[Материал для поиска элементов]
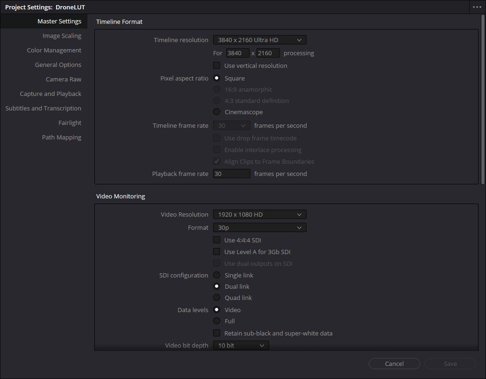Choose Quad link SDI configuration
Image resolution: width=486 pixels, height=379 pixels.
coord(217,298)
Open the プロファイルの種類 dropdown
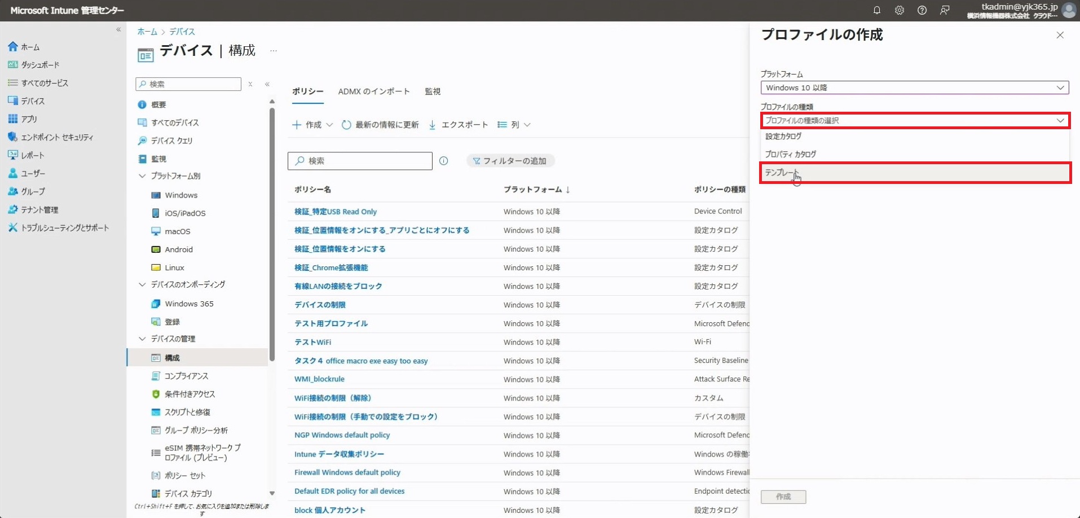Image resolution: width=1080 pixels, height=518 pixels. point(914,120)

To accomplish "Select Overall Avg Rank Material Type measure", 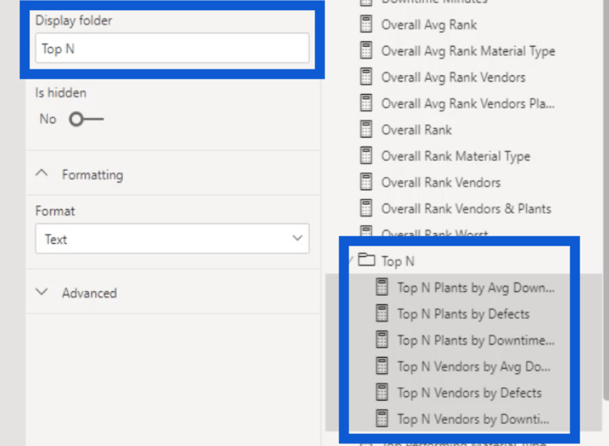I will coord(468,51).
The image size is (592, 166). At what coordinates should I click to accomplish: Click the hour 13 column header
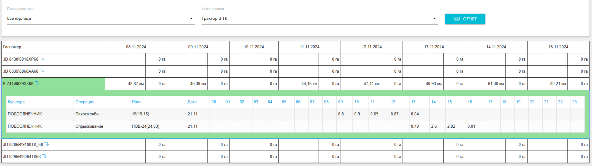click(x=413, y=102)
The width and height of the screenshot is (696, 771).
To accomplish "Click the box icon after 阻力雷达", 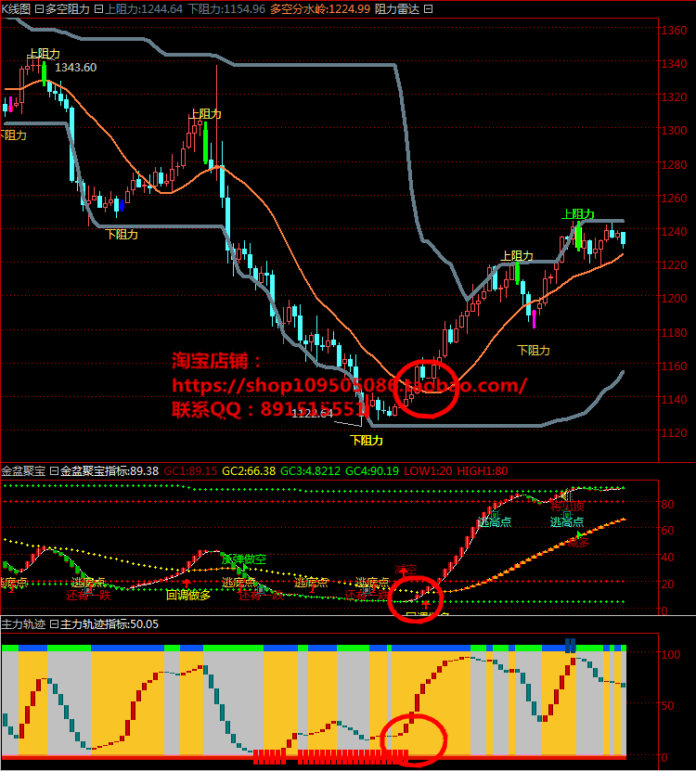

* ЗАДАНИЕ *
Можете продублировать без изменений строки материала, начиная со строки, где есть «The image size», и до самого конца материала, включая обе границы? Картинки в ответ не включайте.

* ОТВЕТ К ЗАДАНИЮ *
The image size is (592, 166). At what coordinates should I click to accomplish: Click the hour 13 column header
click(x=413, y=102)
The width and height of the screenshot is (696, 771).
To accomplish "Click the box icon after 阻力雷达", 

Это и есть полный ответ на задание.